GA: Visual Tracts Flashcards
What is a visual field?
The area a person is able to see when both eyes are fixed in one postion
What is the retinal field?
Location on the retina that an object in the visual field is projected.
Focused + centered on fovea centralis + macula lutea
What zones make up the visual field?
Binocular zone (both eyes - central) + Monocular zone (R/L eye only)
How is the retinal field subdivided?
*image is inverted on retina
Nasal + temporal retinal hemifields –> further divided into quadrants
For example: the left half of the visual field forms an image of ___________.
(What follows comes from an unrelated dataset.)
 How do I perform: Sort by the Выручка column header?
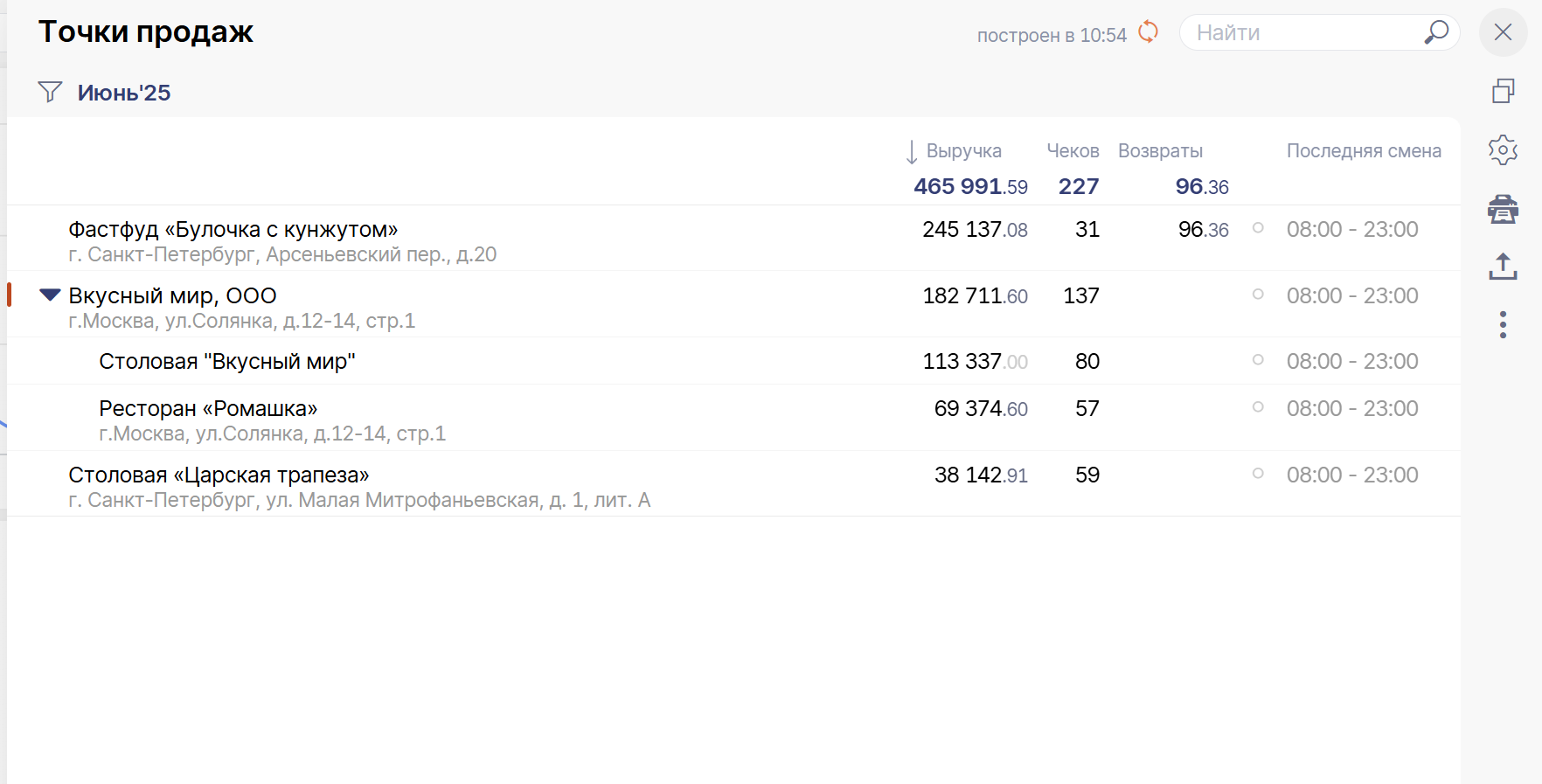[963, 151]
The nasal (right) half of the left retina
The temporal (right) half of the right retina
How do we describe visual deficits?
Based on the visual field
What comprises the optic tract?
Nasal retina (contralateral eye)
Temporal retina (ipsilateral eye)
*they cross in optic chiasim*
What do you need for depth perception?
Information from both retinas brought together
How is the eye/optic tract organized?
In a retinotopic pattern
Where does the optic tract terminate?
Lateral geniculate nucleus
The magnocellular (M) layer =
input from rods + large receptive fields
sensitive to moving stimuli
The parvocellular layer =
cones
small receptive field
Ganglion cell axons that arise in the temporal retina:
terminate in _______ layers and are __________.
layers 2,3,5
IPSILATERAL
Axons that arise in the nasal retina terminate in ________ layers and are ___________.
1,4,6
CONTRALATERAL
The same point in visual space can be represented multiple times, why?
Cause the optic tract branches in multiple layers (6)
Where does the geniculocalcarine pathway run (optic radiations)?